Most importantly: No guy, and I mean no guy, should be getting married at 23 years old.
Especially when a relationship has only been going on for a few weeks or months.
That’s just crazy.
And I say that as a guy who got married when he was 25.
It’s just too young for guys to get married.
So rather than attack the girl he’s marrying I’d attack the idea of marriage at this age at all. That’s probably a more productive means of attacking his decision-making than by attacking the girl he’s planning to marry, which could end up just driving them closer together.
“I started dating this girl who was home from college this summer. I am 27 and sort of settled in our small town (about an hour from her university). She’s 20, a junior, and probably going to post grad somewhere in the Southeast within a couple hours of our hometown. She’s the total package, with big dreams, but wants to settle in or near our hometown. I want to keep seeing where this can go, but have reservations about dating a hottie in college whose going to be consistently a) in an environment that’s conducive to be unfaithful and b) juggling time management as both of our schedules are pretty full. It’s been a fun summer with her but we are entering “this is going to be a serious commitment” territory. I want it but I have concerns. Is the risk worth the reward here?”
You guys have totally different lifestyles right now.
So if you’re going to date her you need to be honest with yourself — are you the kind of guy who can go to bed at 11 on a random Tuesday night knowing she might be out at the bar until three in the morning and you might have no idea how her night ends or what she decides to do? (Especially when you know that bar will be filled with college guys who are happy to hit on her and don’t care about her “old ass” boyfriend who lives in a different town.)
The college lifestyle is not very similar, at all, to the lifestyle you’ll be living.

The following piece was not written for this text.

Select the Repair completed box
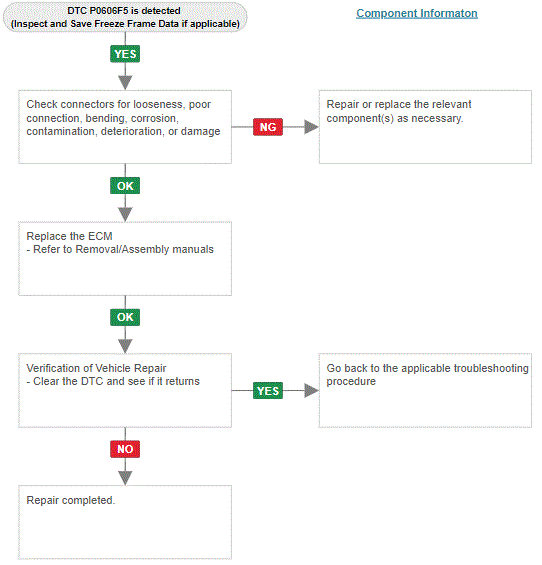The image size is (542, 565). (125, 522)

As if that weren’t enough she’s got two more years in college and you’ll be approaching thirty when she graduates. As far as she and her friends are concerned you’re an old man. (Seriously, when you’re twenty someone who is close to thirty seems like a really old person. Remember, when you’re twenty you’re as close to ten years old as you are to thirty years old. That’s basic math, but when you think about it, it will blow your mind. For instance, I have my fifteen year law school reunion this fall and I just realized in the past month that at the age of 25, when I graduated law school, I was as close to ten years old as I was to forty. Forty seemed like super old at 25, now it seems like I barely blinked and fifteen years have passed. So it may seem to you like 20 and 27 are relatively close together, and they are if you were in your thirties or forties or fifties, but they aren’t very close together when you’re twenty. A couple of years seems like a lifetime when you’re her age.)
So my point here is that you guys aren’t that far apart in years, but your lifestyles are wildly divergent right now.

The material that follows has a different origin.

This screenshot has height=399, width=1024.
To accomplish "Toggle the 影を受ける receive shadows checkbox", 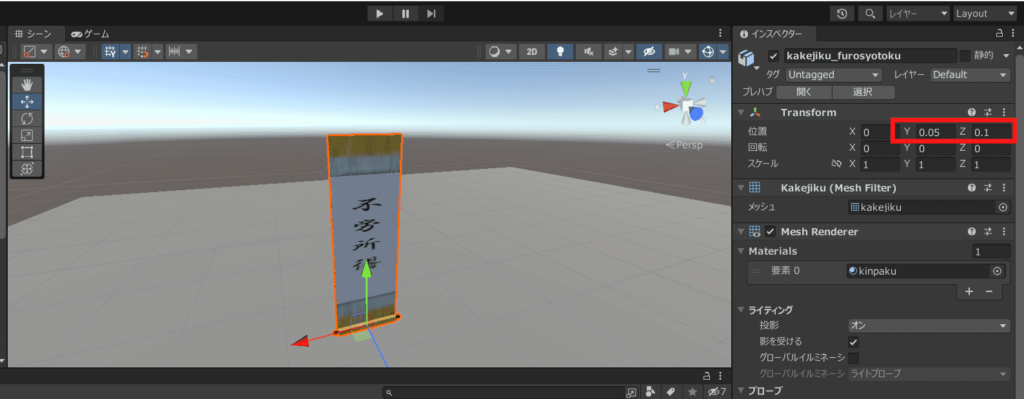I will coord(853,342).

What’s more, you say she wants to go to grad school after she’s done with college and that’s ever farther away from where you live now. So what’s your best case scenario, to be in a long term relationship with a twenty year old until she eventually moves back to the town where you live in five years?
Is that really very realistic?
It seems pretty optimistic to me. Primarily because I think there’s a decent chance you know what you want in life, but a much smaller chance that she knows what she wants in life.
I focus less on age than I do on lifestyle when it comes to relationships.
And your lifestyles are very different right now, which create substantial obstacles for both of you in the months and years ahead.
Good luck, but I wouldn’t get too serious here if I were you. (Or her).